Anyway, this article is about people in Northgate Forest who think they are better than everyone else and can just choose whichever school district they want. Petie and I moved partially because we didn’t like the Spring school district – maybe we should have tried to have the neighborhood annexed by The Woodlands (Conroe ISD) instead. 😉

Full article is below (for when the Chronicle archives it)


Spring ISD refuses to cut Northgate loose

Homeowners in a posh Spring subdivision have lost round one of their battle to join the wealthier, better-performing Klein Independent School District.

The Spring school board on Thursday unanimously rejected a petition signed by 190 Northgate Forest residents to separate the area from the predominantly minority district and be annexed to Klein ISD.

The board’s attorney, Janet Horton, ruled the petition did not meet the requirements of a little-known provision in state law that allows detachment.

The assessed value of the relatively small subdivision — $92.5 million, about 1 percent of the district’s tax base — was too much for the district to lose, especially considering that only seven students from Northgate are currently enrolled in Spring schools, according to the district.

Another option

School board President Mel Smith blasted the petition’s chief supporter, Tom Matthews, for wasting the district’s time, belittling its teachers and pitting rich against poor.Matthews agreed the petition did not meet legal requirements, but said that parents in the subdivision simply don’t want their children to attend Spring schools.

After the vote, Matthews said he’s unsure whether he’ll pursue his fight by asking the Klein school board to vote to accept Northgate Forest.

“I may not want to bother Steve,” he said of Klein’s board president, Steve Szymczak.

If he does, and Klein rejects the petition, the issue is dead. But if Klein approves, the petitioners can appeal to State Commissioner of Education Shirley Neeley.

Larry Allen, vice president of the Klein board, said this week that he was unsure how he or his colleagues would rule.
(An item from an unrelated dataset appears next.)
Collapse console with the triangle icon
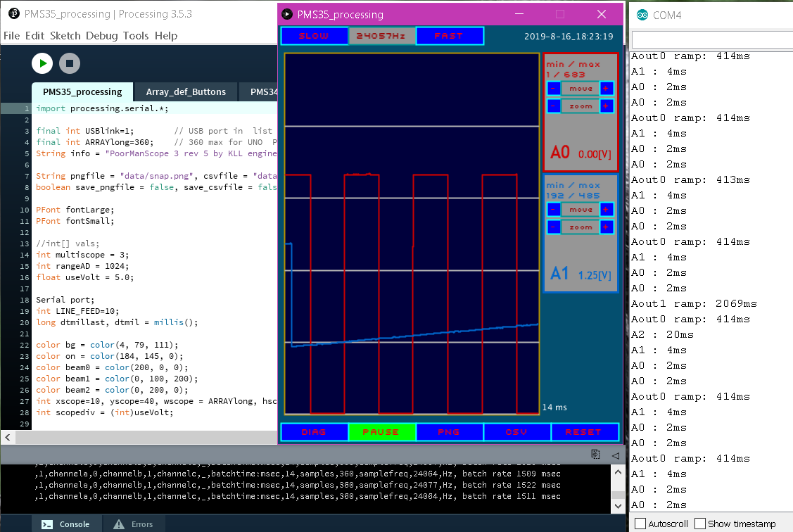Image resolution: width=793 pixels, height=532 pixels. tap(615, 455)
”Whatever Spring does, Spring will do,” Allen said. ”Klein will make its decision independent of what the Spring board does.”

Rulings can vary

Neeley’s eventual ruling is also unpredictable. The Texas Education Agency typically hears one detachment and annexation case a year, and the rulings vary, according to spokeswoman Debbie Ratcliffe.Matthews, a 63-year-old businessman whose youngest child graduated from Spring ISD about 15 years ago, also led the effort in 2005 that defeated Spring’s $385 million bond referendum.

Over the last decade, more minority students and more children from low-income families have moved into the Spring area.

Today, about 23 percent of the students in Spring are white, compared with 49 percent in Klein.

And more than half the students in Spring are low-income, compared with 30 percent in Klein.

W. Robert Houston, who directs the Institute for Urban Education at the University of Houston, said Spring’s approval of the petition would have set a bad precedent.

”It sends the message that any other subdivision, any other block, maybe any other family, could move to another school district with impunity,” he said.